Um conjunto de nove filmes, “seis dos quais em estreia nacional”, vão estar em concurso no Festival Internacional de Cinema e Literatura de Olhão (FICLO), que se realiza entre hoje e 3 de abril, revelou a organização.

Candela Varas é uma das diretoras e programadoras do FICLO e disse à agência Lusa que os filmes a concurso vão juntar-se a um ciclo de cinema italiano, a outro de cinema gótico tropical e a uma retrospetiva da obra do realizador espanhol Albert Serra, num total de 40 obras que vão estar em exibição em vários locais da cidade algarvia.

Tendo por base a relação entre cinema e literatura e como tema a “viagem”, o FICLO vai premiar com 2.000 euros o melhor dos nove filmes em competição, ficando a abertura a cargo de “Adoration”, do realizador belga Fabrice du Welz, enquanto no encerramento será exibida a película “Valley of Souls [Tantas Almas]”, do colombiano Nicolás Rincón Gille, ambos em estreia nacional, destacou.

Se o primeiro é “um conto de fadas moderno, com dureza dos contos tradicionais”, e “mostra uma viagem de libertação de dois adolescentes que fogem de uma instituição psiquiátrica”, o segundo faz “uma viagem dantesca por um inferno paramilitar colombiano, mas com uma atmosfera poética muito poderosa, em contraste com a dureza e situação devastadora da realidade paramilitar” desse país sul-americano, afirmou.

Os dois filmes estreiam-se em Portugal e serão seguidos por “I Do Not Care if we go down in History as Barbarians”, do romeno Radu Jude, “Campo”, de Tiago Hespanha, “Endless Night”, do espanhol Eloy Enciso, por “Fortress”, dos italianos Ludovica Andò e Emiliano Aiello, “Out Stealing Horses”, do norueguês Hans Petter Moland, “The Good Girls”, da mexicana Alejandra Marquez, e “There was a Little Ship”, da belga Marion Hänsel.

“Todos têm relação com a viagem e é exatamente este tema da viagem, como tema da literatura universal ao longo dos séculos, que preside à competição internacional”, disse ainda Candela Varas, destacando também a importância da relação da literatura com o cinema e do tema da viagem para a programação do ciclo de cinema italiano, que irá contar com filmes de Roberto Rossellini, Luchino Visconti ou Michelangelo Antonioni.

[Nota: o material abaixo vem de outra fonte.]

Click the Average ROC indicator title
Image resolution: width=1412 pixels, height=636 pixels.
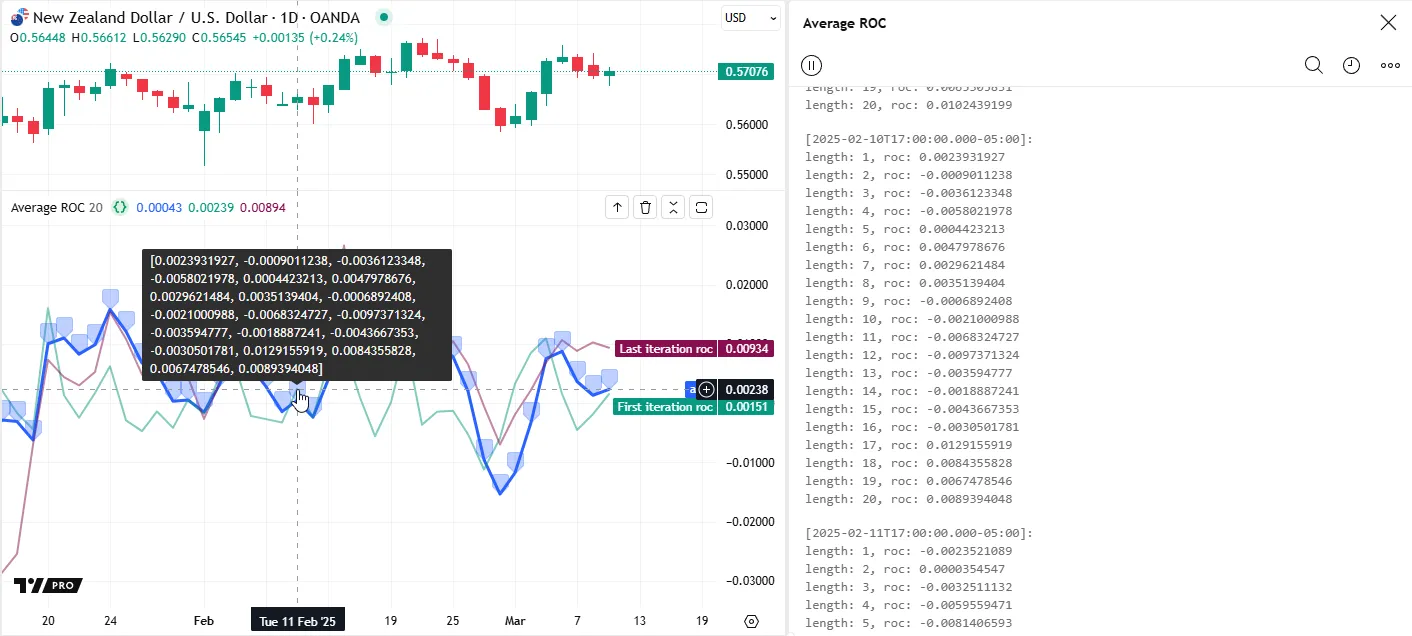click(x=47, y=208)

Antonioni estará presente com o filme com “o título internacional ‘The Passenger’” ["Profissão: Repórter", 1975], que “procura o equivalente visual do problema mais importante da literatura do século XX, que é o problema a identidade” e “é um filme muito interessante nesta relação do cinema com a literatura”, considerou.

Débora Mateus, codiretora e coprogramadora do FICLO, disse à Lusa que “outro ciclo importante é o gótico tropical” e estará representado com um filme de Carlos Mayolo, que integrou o grupo de Calo com Luís Ospina e Andres Caicedo, entre outros e foi “buscar este espírito subversivo que o gótico tinha no seu âmago” para “abordar as questões das relações de poder coloniais e pós-coloniais”.

Além de Colômbia, estão também previstos “filmes de França, México e Cuba”, que têm “também um lado de comicidade muito forte, sobretudo nos filmes cubanos”, referiu Débora Mateus.

“Como estamos a falar do obscuro, passamos então para a noite e, com a noite, chegamos ao último filme do realizador espanhol Albert Serra (‘Liberté’), realizador que é alvo de uma retrospetiva integral da sua obra de inspiração literária no FICLO” e iniciou hoje uma oficina que se prolongará até sábado, disse ainda produtora e diretora do festival.